It has been predicted that, subsequent to its divergence from mammals, the bony fish lineage experienced a whole genome duplication event hundreds of millions of years ago. The remnants of this genome duplication event are detected by the presence of paralogs of approximately half of the genes in the zebrafish genome (Taylor et al., 2001, Taylor et al., 2003). MARCKS appears to be one of such genes in zebrafish, as BLASTx searches using the human MARCKS protein as a query identified two zebrafish marcks cDNA sequences in GenBank. Both sequences were deposited as a result of a large scale cDNA sequencing effort (Strausberg et al., 2002).

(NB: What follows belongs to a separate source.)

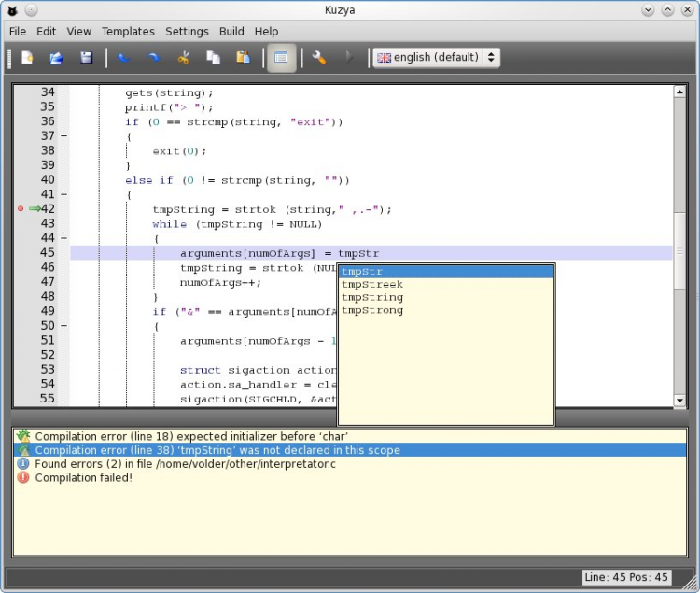Toggle the notification list panel button
The image size is (700, 593).
coord(281,58)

One sequence, which had been termed zebrafish marcks on both GenBank (NM_001015060) and the ZFIN database (ZDB-GENE-030131-1921), is located on chromosome 17. The other sequence, which has been termed zgc: 109978 on the GenBank (NM_001024404) and ZFIN database (ZDB-GENE-050522-145), is located on chromosome 20. Based on our sequence comparisons and phylogenetic analyses (below), we demonstrate that these genes are likely paralogs and have renamed zgc:109978 and marcks to be marcksa and marcksb, respectively. We PCR amplified, cloned and sequenced full-length cDNA sequences for both genes by rapid amplification of cDNA ends (RACE). We observed 11 nucleotide and seven amino acid differences between our marcksa cDNA sequence and its reference sequence (NM_001024404). We observed seven nucleotide and three amino acid differences between our marcksb cDNA sequence and its reference sequence (NM_001015060).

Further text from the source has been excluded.